Inspirado vagamente em Fu Mattia Pascal de Luigi Pirandello, – envolto numa aura pirandelliana quer no tom, quer no tema – mas também em La pecora nera, um filme do final da década de 60, a obra de Roberto Andò torna-se uma reflexão política sem se tornar capciosa. Muitos serão aqueles familiarizados com os primeiros trabalhos do realizador, – Sotto falso nome, de 2004 e Viaggio segreto, em 2006 – poucos serão os que desconhecem o seu talento enquanto romancista. Em 2012, publicou o romance que viria a servir de base a este filme.

Ao decidir contar a história levando-a directamente das páginas do seu romance para o grande ecrã a mesma torna-se numa grande ilusão de um desejo, numa expectativa de que, provavelmente, nunca se irá tornar numa realidade senão no universo cinematográfico. O realizador joga com a oportunidade e o privilégio de ter uma classe dominante com uma mente clara e uma paixão por algo presente na sua vida, um devaneio que não transporta o peso de expectativas, mas a leveza de um jogo de espelhos encenado por Toni Servillo, que dá corpo, voz e expressão a duas personalidades diferentes, mas deveras complementares, que apenas pode existir nesse mundo próprio.

O actor napolitano, que certamente não é nenhum novato no que toca à interpretação do poder, deixou desta vez a sua alma guiá-lo através de uma representação meio teatral, tentando e conseguindo arrastar consigo, nesta aventura íntima, o espectador. Nunca superior em termos de gravidade, bem como na leveza do tom, Toni Servillo, joga com as mudanças subtis dos olhares, gestos, peculiaridades vocais. As diferenças entre os seus dois personagens representam o colmatar do fosso que separa o homem da essência humana, entre a saúde mental e o sucesso do fracasso. Tudo porque a realidade se modifica e opta por novas perspectivas dependendo dos ângulos pelos quais está a ser observada.

Embora o filme conte uma história quase impossível, o cinema consegue uma vez mais dar-nos tudo aquilo que precisamos através da sua magia: uma lufada de ar fresco e uma sábia loucura que varre a atmosfera esfumaçada e claustrofóbica que reina nos meandros do poder, reabrindo assim o caminho para a verdade e esperança.

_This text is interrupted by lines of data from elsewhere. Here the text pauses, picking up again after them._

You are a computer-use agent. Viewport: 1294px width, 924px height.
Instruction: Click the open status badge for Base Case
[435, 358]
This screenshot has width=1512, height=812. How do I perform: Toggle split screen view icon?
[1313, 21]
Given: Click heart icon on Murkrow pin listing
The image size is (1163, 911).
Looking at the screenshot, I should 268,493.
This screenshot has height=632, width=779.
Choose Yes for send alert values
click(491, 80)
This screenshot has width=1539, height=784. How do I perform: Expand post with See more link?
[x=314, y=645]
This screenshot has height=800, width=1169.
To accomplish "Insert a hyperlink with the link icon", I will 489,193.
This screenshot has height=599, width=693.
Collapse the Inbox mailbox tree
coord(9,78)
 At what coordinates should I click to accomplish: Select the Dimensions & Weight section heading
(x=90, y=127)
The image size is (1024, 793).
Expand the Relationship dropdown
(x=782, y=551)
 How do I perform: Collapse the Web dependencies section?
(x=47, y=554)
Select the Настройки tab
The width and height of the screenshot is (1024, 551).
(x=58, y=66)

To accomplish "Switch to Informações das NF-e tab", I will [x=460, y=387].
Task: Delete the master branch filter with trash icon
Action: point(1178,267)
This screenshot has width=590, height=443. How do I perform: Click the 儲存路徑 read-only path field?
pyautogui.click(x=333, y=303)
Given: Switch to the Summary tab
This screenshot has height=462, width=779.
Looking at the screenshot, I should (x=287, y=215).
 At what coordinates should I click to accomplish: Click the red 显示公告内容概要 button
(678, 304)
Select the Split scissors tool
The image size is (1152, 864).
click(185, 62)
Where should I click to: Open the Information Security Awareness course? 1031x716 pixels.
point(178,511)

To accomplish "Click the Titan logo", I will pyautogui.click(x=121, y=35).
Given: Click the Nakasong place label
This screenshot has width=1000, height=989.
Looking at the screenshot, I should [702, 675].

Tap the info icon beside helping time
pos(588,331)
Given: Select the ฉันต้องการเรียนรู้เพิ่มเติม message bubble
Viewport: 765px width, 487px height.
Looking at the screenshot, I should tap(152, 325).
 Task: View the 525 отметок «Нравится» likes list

Viva la libertà é uma comédia política que consegue o mérito de colocar um conjunto de questões fundamentais sobre a relação político-cidadão e sobre as condições de retorno da confiança nos órgãos de poder. Por entre um ambiente de mau-estar e diálogos inteligentes, o filme recorda a importância de restituir esperança a uma sociedade, deitando a baixo mitos e humanizando os políticos ao demonstrar que eles não devem hesitar falar a verdade, de expressar as suas dúvidas e recusar o poder pelo poder ou alianças contra a sua natureza.